#### Your task
Rewrite the listing below with "Learn more" switched to "Read more", leaving everything else unchanged.

━━━ Listing ━━━

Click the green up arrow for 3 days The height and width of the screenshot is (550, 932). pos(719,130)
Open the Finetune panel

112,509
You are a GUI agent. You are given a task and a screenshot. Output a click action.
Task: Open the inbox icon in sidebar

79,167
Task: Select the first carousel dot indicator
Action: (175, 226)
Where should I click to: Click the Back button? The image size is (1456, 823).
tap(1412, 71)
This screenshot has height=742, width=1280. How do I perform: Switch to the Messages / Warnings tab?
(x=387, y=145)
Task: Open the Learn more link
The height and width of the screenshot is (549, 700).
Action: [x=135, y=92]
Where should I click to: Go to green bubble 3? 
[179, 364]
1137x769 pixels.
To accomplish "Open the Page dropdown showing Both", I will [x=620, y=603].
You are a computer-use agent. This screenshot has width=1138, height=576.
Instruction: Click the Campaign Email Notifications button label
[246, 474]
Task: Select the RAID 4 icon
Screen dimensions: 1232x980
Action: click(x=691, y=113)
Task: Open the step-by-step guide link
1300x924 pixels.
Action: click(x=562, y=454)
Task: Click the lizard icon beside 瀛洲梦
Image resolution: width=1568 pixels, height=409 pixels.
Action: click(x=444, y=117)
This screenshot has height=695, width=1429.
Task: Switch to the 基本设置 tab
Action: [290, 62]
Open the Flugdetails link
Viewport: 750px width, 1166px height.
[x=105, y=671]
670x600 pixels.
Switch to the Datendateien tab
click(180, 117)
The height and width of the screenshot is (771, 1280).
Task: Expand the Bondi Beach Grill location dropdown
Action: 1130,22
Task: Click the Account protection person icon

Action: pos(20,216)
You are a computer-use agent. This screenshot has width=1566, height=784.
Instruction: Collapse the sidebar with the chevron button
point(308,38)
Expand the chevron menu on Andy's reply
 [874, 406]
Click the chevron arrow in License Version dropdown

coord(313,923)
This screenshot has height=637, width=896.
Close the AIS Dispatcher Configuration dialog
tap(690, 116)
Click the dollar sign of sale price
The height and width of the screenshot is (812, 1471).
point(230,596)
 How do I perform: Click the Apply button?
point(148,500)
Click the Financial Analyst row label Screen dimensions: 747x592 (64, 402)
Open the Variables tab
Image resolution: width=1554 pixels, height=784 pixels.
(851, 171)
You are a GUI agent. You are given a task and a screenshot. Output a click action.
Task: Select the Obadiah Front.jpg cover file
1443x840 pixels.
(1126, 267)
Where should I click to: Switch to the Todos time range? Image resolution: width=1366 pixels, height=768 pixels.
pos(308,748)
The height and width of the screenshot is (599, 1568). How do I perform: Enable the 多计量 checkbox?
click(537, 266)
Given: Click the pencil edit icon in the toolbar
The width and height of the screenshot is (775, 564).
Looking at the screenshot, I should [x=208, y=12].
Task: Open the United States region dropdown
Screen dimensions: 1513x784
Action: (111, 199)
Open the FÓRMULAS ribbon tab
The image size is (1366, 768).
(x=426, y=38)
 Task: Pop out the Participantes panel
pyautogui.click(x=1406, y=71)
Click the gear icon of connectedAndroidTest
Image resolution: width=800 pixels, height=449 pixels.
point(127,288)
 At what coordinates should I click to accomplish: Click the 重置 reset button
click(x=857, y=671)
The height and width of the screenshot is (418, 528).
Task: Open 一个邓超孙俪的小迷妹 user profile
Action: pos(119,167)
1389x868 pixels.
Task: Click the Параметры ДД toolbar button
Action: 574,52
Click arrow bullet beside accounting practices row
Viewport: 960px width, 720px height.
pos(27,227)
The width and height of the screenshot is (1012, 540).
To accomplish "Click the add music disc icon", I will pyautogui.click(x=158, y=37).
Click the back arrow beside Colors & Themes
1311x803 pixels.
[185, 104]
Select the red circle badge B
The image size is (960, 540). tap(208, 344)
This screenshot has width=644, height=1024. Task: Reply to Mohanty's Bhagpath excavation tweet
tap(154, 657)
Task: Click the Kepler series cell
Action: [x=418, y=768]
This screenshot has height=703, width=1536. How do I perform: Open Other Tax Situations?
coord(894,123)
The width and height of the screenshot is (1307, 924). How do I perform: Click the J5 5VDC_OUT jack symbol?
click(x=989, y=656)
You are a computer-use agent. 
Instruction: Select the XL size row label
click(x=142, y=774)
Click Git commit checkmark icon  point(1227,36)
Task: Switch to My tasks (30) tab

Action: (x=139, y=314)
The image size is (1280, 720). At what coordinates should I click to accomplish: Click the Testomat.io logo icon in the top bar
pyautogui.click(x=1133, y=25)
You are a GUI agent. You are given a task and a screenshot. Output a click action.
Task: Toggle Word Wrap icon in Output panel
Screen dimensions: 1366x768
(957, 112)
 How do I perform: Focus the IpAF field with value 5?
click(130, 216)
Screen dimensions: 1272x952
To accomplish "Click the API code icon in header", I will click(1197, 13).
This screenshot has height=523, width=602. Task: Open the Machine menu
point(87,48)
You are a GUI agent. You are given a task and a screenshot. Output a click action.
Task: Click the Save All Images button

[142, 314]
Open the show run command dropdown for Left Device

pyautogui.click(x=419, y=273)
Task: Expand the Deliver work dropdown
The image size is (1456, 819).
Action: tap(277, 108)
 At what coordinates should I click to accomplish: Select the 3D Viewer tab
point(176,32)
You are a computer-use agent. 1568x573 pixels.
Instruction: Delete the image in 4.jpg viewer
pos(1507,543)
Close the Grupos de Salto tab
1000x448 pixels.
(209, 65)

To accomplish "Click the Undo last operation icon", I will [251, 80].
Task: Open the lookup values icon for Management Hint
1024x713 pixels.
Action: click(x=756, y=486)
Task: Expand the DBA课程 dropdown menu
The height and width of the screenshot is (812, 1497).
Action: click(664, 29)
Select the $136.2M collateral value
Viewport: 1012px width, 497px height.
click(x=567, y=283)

━━━

#### In response
Click the green up arrow for 3 days The height and width of the screenshot is (550, 932). pos(719,130)
Open the Finetune panel

112,509
You are a GUI agent. You are given a task and a screenshot. Output a click action.
Task: Open the inbox icon in sidebar

79,167
Task: Select the first carousel dot indicator
Action: (175, 226)
Where should I click to: Click the Back button? The image size is (1456, 823).
tap(1412, 71)
This screenshot has height=742, width=1280. How do I perform: Switch to the Messages / Warnings tab?
(x=387, y=145)
Task: Open the Read more link
The height and width of the screenshot is (549, 700).
Action: [x=135, y=92]
Where should I click to: Go to green bubble 3? 
[179, 364]
1137x769 pixels.
To accomplish "Open the Page dropdown showing Both", I will [x=620, y=603].
You are a computer-use agent. This screenshot has width=1138, height=576.
Instruction: Click the Campaign Email Notifications button label
[246, 474]
Task: Select the RAID 4 icon
Screen dimensions: 1232x980
Action: click(x=691, y=113)
Task: Open the step-by-step guide link
1300x924 pixels.
Action: click(x=562, y=454)
Task: Click the lizard icon beside 瀛洲梦
Image resolution: width=1568 pixels, height=409 pixels.
Action: click(x=444, y=117)
This screenshot has height=695, width=1429.
Task: Switch to the 基本设置 tab
Action: [290, 62]
Open the Flugdetails link
Viewport: 750px width, 1166px height.
[x=105, y=671]
670x600 pixels.
Switch to the Datendateien tab
click(180, 117)
The height and width of the screenshot is (771, 1280).
Task: Expand the Bondi Beach Grill location dropdown
Action: 1130,22
Task: Click the Account protection person icon

Action: pos(20,216)
You are a computer-use agent. This screenshot has width=1566, height=784.
Instruction: Collapse the sidebar with the chevron button
point(308,38)
Expand the chevron menu on Andy's reply
 [874, 406]
Click the chevron arrow in License Version dropdown

coord(313,923)
This screenshot has height=637, width=896.
Close the AIS Dispatcher Configuration dialog
tap(690, 116)
Click the dollar sign of sale price
The height and width of the screenshot is (812, 1471).
point(230,596)
 How do I perform: Click the Apply button?
point(148,500)
Click the Financial Analyst row label Screen dimensions: 747x592 (64, 402)
Open the Variables tab
Image resolution: width=1554 pixels, height=784 pixels.
(851, 171)
You are a GUI agent. You are given a task and a screenshot. Output a click action.
Task: Select the Obadiah Front.jpg cover file
1443x840 pixels.
(1126, 267)
Where should I click to: Switch to the Todos time range? Image resolution: width=1366 pixels, height=768 pixels.
pos(308,748)
The height and width of the screenshot is (599, 1568). How do I perform: Enable the 多计量 checkbox?
click(537, 266)
Given: Click the pencil edit icon in the toolbar
The width and height of the screenshot is (775, 564).
Looking at the screenshot, I should [x=208, y=12].
Task: Open the United States region dropdown
Screen dimensions: 1513x784
Action: (111, 199)
Open the FÓRMULAS ribbon tab
The image size is (1366, 768).
(x=426, y=38)
 Task: Pop out the Participantes panel
pyautogui.click(x=1406, y=71)
Click the gear icon of connectedAndroidTest
Image resolution: width=800 pixels, height=449 pixels.
point(127,288)
 At what coordinates should I click to accomplish: Click the 重置 reset button
click(x=857, y=671)
The height and width of the screenshot is (418, 528).
Task: Open 一个邓超孙俪的小迷妹 user profile
Action: pos(119,167)
1389x868 pixels.
Task: Click the Параметры ДД toolbar button
Action: 574,52
Click arrow bullet beside accounting practices row
Viewport: 960px width, 720px height.
pos(27,227)
The width and height of the screenshot is (1012, 540).
To accomplish "Click the add music disc icon", I will pyautogui.click(x=158, y=37).
Click the back arrow beside Colors & Themes
1311x803 pixels.
[185, 104]
Select the red circle badge B
The image size is (960, 540). tap(208, 344)
This screenshot has width=644, height=1024. Task: Reply to Mohanty's Bhagpath excavation tweet
tap(154, 657)
Task: Click the Kepler series cell
Action: [x=418, y=768]
This screenshot has height=703, width=1536. How do I perform: Open Other Tax Situations?
coord(894,123)
The width and height of the screenshot is (1307, 924). How do I perform: Click the J5 5VDC_OUT jack symbol?
click(x=989, y=656)
You are a computer-use agent. 
Instruction: Select the XL size row label
click(x=142, y=774)
Click Git commit checkmark icon  point(1227,36)
Task: Switch to My tasks (30) tab

Action: (x=139, y=314)
The image size is (1280, 720). At what coordinates should I click to accomplish: Click the Testomat.io logo icon in the top bar
pyautogui.click(x=1133, y=25)
You are a GUI agent. You are given a task and a screenshot. Output a click action.
Task: Toggle Word Wrap icon in Output panel
Screen dimensions: 1366x768
(957, 112)
 How do I perform: Focus the IpAF field with value 5?
click(130, 216)
Screen dimensions: 1272x952
To accomplish "Click the API code icon in header", I will click(1197, 13).
This screenshot has height=523, width=602. Task: Open the Machine menu
point(87,48)
You are a GUI agent. You are given a task and a screenshot. Output a click action.
Task: Click the Save All Images button

[142, 314]
Open the show run command dropdown for Left Device

pyautogui.click(x=419, y=273)
Task: Expand the Deliver work dropdown
The image size is (1456, 819).
Action: tap(277, 108)
 At what coordinates should I click to accomplish: Select the 3D Viewer tab
point(176,32)
You are a computer-use agent. 1568x573 pixels.
Instruction: Delete the image in 4.jpg viewer
pos(1507,543)
Close the Grupos de Salto tab
1000x448 pixels.
(209, 65)

To accomplish "Click the Undo last operation icon", I will [251, 80].
Task: Open the lookup values icon for Management Hint
1024x713 pixels.
Action: click(x=756, y=486)
Task: Expand the DBA课程 dropdown menu
The height and width of the screenshot is (812, 1497).
Action: click(664, 29)
Select the $136.2M collateral value
Viewport: 1012px width, 497px height.
click(x=567, y=283)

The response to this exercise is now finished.